EXERCISE DETAILS:
Since only part of the material below is wanted, output exactly the lines from the one with "Task: Click the Libya flag icon" up to and including the one with "Given: Open the Making it Glo column dropdown".

**** SOURCE DATA

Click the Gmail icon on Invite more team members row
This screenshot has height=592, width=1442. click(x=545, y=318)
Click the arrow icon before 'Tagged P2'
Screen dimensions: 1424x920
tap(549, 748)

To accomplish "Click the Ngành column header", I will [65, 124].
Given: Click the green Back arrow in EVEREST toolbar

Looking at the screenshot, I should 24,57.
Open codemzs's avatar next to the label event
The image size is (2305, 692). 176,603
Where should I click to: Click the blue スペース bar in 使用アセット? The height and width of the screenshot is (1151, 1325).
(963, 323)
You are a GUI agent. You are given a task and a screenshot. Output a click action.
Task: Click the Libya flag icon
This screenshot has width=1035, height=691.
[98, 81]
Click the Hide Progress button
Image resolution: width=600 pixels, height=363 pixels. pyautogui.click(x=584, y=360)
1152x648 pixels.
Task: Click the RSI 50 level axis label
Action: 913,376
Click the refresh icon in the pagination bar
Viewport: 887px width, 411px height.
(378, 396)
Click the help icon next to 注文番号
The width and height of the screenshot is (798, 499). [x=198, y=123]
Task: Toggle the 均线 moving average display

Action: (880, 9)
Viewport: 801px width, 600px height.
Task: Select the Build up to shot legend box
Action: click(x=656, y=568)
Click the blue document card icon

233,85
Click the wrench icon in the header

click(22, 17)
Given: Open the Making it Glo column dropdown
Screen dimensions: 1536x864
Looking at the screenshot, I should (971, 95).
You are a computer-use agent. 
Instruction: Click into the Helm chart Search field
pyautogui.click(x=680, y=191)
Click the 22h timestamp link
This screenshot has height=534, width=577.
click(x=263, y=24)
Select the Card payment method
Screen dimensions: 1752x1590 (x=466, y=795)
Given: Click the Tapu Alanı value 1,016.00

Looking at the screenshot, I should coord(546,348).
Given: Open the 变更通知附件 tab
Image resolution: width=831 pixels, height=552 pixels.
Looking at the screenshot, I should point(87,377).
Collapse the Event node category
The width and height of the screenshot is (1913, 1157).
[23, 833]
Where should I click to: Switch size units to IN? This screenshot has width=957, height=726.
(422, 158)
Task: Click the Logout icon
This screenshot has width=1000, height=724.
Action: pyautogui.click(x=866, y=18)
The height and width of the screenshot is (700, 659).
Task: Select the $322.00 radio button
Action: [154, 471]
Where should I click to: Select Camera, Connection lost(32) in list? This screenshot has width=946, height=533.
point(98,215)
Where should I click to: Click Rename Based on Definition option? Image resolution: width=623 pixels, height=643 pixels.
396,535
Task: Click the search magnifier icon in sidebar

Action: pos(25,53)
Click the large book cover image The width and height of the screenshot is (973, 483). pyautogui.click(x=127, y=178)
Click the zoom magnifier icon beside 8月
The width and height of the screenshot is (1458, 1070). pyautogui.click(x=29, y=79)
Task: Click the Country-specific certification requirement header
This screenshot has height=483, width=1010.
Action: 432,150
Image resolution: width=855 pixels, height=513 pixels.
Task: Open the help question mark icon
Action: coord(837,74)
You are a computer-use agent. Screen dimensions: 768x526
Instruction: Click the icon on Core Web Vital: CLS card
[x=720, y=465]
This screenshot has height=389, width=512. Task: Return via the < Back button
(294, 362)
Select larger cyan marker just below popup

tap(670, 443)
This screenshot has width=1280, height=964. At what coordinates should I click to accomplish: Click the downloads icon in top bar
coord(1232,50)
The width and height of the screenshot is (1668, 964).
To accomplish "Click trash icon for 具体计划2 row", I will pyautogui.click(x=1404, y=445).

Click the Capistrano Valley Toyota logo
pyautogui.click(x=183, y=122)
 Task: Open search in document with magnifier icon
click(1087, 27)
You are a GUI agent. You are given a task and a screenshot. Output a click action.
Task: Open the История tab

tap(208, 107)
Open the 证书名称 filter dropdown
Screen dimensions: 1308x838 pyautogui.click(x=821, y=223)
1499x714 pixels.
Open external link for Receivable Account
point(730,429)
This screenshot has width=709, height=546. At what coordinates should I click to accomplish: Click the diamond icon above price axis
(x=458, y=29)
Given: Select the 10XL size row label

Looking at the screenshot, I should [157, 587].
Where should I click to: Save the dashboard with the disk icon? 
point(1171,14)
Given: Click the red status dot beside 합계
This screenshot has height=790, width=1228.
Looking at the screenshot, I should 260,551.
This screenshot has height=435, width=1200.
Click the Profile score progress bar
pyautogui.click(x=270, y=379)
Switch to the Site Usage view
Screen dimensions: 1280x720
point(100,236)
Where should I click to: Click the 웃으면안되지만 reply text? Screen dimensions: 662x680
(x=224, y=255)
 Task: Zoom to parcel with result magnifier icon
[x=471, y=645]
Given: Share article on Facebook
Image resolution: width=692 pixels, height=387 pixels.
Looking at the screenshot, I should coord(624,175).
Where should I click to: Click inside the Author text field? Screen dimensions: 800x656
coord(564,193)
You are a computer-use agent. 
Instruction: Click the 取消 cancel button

********

FINISHED EXERCISE:
Task: Click the Libya flag icon
This screenshot has width=1035, height=691.
[98, 81]
Click the Hide Progress button
Image resolution: width=600 pixels, height=363 pixels. pyautogui.click(x=584, y=360)
1152x648 pixels.
Task: Click the RSI 50 level axis label
Action: 913,376
Click the refresh icon in the pagination bar
Viewport: 887px width, 411px height.
(378, 396)
Click the help icon next to 注文番号
The width and height of the screenshot is (798, 499). [x=198, y=123]
Task: Toggle the 均线 moving average display

Action: (880, 9)
Viewport: 801px width, 600px height.
Task: Select the Build up to shot legend box
Action: click(x=656, y=568)
Click the blue document card icon

233,85
Click the wrench icon in the header

click(22, 17)
Given: Open the Making it Glo column dropdown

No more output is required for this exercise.